Minerva bringing Pegasus to Bellerophon
Minerva bringing Pegasus to Bellerophon

It was through colonization and trade that the Greeks came into contact with other cultures such as the Phoenician traders who they crossed paths with in Italy and the eastern Mediterranean. The Greeks had pretty much abandoned writing in the dark ages but during this period of growth used the Semitic alphabet of the Phoenicians to symbolize the sounds of the Greek language. Other ideas filtered into Greek culture from the colonies and their interaction with the local people including the introduction of Eastern Mythology and religious ideas into the Greek myths, notably in the writings of Hesiod whose Theogony is probably the most important evidence of what the ancient Greeks believed, a sort of family-tree of the Gods written in verse form. (For more info see Richard Caldwell's Translation of Hesiod's Theogony which is probably the best unraveling of the poem). This is known as the oriental-izing period and evidence of this can be found in their art. For an interesting theory on the influences from the east on Greek art and culture with thousands of photos comparing Greek-Chinese and other cultures visit the website of Theresa Mitsopoulou.

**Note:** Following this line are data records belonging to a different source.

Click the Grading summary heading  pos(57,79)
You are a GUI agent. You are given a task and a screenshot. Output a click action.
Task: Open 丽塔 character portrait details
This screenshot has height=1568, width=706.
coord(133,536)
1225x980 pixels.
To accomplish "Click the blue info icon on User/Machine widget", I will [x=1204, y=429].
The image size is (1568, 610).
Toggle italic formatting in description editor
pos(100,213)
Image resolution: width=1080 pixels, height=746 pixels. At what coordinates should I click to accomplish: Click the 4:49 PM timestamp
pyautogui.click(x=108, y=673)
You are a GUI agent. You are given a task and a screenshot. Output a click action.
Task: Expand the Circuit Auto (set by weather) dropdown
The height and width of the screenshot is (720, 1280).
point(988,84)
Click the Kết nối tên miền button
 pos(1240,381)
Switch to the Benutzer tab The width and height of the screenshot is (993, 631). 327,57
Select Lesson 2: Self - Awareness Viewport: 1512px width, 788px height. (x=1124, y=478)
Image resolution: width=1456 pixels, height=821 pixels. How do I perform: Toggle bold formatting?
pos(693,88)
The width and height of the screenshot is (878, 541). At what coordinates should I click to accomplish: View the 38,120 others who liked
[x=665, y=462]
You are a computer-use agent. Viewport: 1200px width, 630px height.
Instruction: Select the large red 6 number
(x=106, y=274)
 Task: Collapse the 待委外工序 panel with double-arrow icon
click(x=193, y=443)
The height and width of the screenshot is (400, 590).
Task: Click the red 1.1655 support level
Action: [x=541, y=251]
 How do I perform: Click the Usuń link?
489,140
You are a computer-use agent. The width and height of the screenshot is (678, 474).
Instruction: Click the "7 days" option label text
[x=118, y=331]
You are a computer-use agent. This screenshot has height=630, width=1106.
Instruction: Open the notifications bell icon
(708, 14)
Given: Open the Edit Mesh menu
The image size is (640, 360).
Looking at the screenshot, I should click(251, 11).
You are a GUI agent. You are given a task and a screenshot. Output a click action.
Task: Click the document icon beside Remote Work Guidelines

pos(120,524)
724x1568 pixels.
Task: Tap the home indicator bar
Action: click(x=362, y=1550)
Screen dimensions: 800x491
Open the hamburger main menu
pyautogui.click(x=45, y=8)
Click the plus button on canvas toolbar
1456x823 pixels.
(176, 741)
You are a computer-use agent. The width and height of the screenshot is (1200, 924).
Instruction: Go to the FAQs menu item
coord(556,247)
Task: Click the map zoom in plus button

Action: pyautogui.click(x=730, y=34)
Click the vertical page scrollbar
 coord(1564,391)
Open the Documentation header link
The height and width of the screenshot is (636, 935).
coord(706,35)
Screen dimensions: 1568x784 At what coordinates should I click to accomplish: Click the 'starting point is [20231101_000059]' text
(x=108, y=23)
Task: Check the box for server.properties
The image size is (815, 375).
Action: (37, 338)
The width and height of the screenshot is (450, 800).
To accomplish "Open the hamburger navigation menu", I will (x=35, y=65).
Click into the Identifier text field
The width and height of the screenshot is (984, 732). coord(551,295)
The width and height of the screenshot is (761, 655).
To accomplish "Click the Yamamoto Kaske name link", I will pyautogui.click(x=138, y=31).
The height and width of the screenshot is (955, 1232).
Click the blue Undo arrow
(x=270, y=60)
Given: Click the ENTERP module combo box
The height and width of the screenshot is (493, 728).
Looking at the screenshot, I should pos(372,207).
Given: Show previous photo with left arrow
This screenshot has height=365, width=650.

Another interesting theory concerns the Palestinians* or as they are known in the Bible, the Philistines. The theory is that the Philistines were in fact the survivors of the Greek-Dorian conquest of Crete in 1200 BC and that these Minoans fled by sea to the Libyan coast and from there tried to gain a foothold in Egypt and failed and then went on to Canaan where they arrived just about the time that the Israelites moved in as well. Another theory is that they were survivors of the Troy expedition who lost their way home. Neither theory has real base and are only theories actually… but it is interesting as essentially it means that if the Palestinians failed to get what they wanted in Gaza they could always start claiming that Crete was their national homeland! Imagine what a mess that would be. Theory or reality it could explain the affinity the Greeks have for the Palestinians and vice-versa.

*Actually, until 1948 the word Palestinian referred to the Jewish settlers of the area. The Arabs who lived in what is now (mostly) Jordan and Israel always referred to themselves as Syrians.